# Given passage:
Containment What If?

Petrovski said:
What would the west coast equivalents of Ruckersville and Charlottesville be?

Bakersfield. Also, I doubt he'd be any different. He'd still be a shut in and getting banned from place. He'd likely just have a large population to harass.
 
As if he needed any more mollycoddling, the army of hippies and assorted do-gooders in the Frisco area alone would be enough to ensure Chris an irrevocable autism card.
 
DykesDykesChina said:
Petrovski said:
What would the west coast equivalents of Ruckersville and Charlottesville be?
Goshen?

Cypress or maybe Yucaipa. I lived there (only the former) and it's probably the closest to Ruckersvillle or Charlottesville.
 
Chris applies widely, and Tomas M Cooley send him a letter saying he as a scholarship to the Cooley campus of his choice, what happens next?

# Short exercise 1:
Which places does the forum thread propose as west coast equivalents of Ruckersville and Charlottesville?

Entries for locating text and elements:
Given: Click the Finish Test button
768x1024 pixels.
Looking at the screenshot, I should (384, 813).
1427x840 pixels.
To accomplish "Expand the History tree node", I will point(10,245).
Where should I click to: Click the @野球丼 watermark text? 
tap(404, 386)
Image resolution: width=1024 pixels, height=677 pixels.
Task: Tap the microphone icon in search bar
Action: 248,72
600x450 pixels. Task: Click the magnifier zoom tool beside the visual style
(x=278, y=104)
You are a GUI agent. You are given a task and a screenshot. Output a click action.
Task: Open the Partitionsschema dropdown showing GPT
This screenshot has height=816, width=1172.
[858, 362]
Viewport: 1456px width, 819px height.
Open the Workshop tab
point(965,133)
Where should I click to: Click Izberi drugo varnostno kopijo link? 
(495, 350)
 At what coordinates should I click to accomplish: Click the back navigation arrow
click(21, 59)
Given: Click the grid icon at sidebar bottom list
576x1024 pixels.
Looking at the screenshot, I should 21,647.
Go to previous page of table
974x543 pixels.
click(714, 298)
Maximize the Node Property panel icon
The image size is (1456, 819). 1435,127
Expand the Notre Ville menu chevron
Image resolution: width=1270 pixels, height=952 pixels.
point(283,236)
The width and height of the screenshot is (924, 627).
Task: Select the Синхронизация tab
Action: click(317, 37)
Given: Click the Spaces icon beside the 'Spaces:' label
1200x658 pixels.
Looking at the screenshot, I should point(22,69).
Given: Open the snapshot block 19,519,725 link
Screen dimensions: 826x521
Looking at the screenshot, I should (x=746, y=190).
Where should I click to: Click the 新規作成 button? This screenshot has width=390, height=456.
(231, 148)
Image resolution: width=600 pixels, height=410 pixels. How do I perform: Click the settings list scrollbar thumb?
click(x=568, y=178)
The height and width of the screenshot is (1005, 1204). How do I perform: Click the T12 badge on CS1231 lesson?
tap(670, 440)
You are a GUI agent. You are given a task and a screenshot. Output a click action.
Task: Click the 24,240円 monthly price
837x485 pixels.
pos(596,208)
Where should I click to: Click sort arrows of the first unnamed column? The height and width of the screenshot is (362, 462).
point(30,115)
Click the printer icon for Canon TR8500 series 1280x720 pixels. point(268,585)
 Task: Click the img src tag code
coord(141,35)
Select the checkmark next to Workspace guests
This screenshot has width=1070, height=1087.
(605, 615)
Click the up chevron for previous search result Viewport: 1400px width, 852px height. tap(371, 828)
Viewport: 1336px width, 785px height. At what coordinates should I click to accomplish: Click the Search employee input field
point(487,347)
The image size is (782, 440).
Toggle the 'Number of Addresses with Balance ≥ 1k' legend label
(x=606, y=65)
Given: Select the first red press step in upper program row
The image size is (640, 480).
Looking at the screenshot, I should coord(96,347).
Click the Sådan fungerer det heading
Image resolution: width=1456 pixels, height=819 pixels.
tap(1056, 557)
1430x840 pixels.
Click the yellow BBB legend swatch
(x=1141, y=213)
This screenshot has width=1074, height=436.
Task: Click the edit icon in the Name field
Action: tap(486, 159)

# Short exercise 2:
Copy out the entries unchanged, everything from the line containing "600x450 pixels. Task: Click" down to the line containing "pos(596,208)".

# Exercise output 1:
Bakersfield, Goshen, Cypress, Yucaipa

# Exercise output 2:
600x450 pixels. Task: Click the magnifier zoom tool beside the visual style
(x=278, y=104)
You are a GUI agent. You are given a task and a screenshot. Output a click action.
Task: Open the Partitionsschema dropdown showing GPT
This screenshot has height=816, width=1172.
[858, 362]
Viewport: 1456px width, 819px height.
Open the Workshop tab
point(965,133)
Where should I click to: Click Izberi drugo varnostno kopijo link? 
(495, 350)
 At what coordinates should I click to accomplish: Click the back navigation arrow
click(21, 59)
Given: Click the grid icon at sidebar bottom list
576x1024 pixels.
Looking at the screenshot, I should 21,647.
Go to previous page of table
974x543 pixels.
click(714, 298)
Maximize the Node Property panel icon
The image size is (1456, 819). 1435,127
Expand the Notre Ville menu chevron
Image resolution: width=1270 pixels, height=952 pixels.
point(283,236)
The width and height of the screenshot is (924, 627).
Task: Select the Синхронизация tab
Action: click(317, 37)
Given: Click the Spaces icon beside the 'Spaces:' label
1200x658 pixels.
Looking at the screenshot, I should point(22,69).
Given: Open the snapshot block 19,519,725 link
Screen dimensions: 826x521
Looking at the screenshot, I should (x=746, y=190).
Where should I click to: Click the 新規作成 button? This screenshot has width=390, height=456.
(231, 148)
Image resolution: width=600 pixels, height=410 pixels. How do I perform: Click the settings list scrollbar thumb?
click(x=568, y=178)
The height and width of the screenshot is (1005, 1204). How do I perform: Click the T12 badge on CS1231 lesson?
tap(670, 440)
You are a GUI agent. You are given a task and a screenshot. Output a click action.
Task: Click the 24,240円 monthly price
837x485 pixels.
pos(596,208)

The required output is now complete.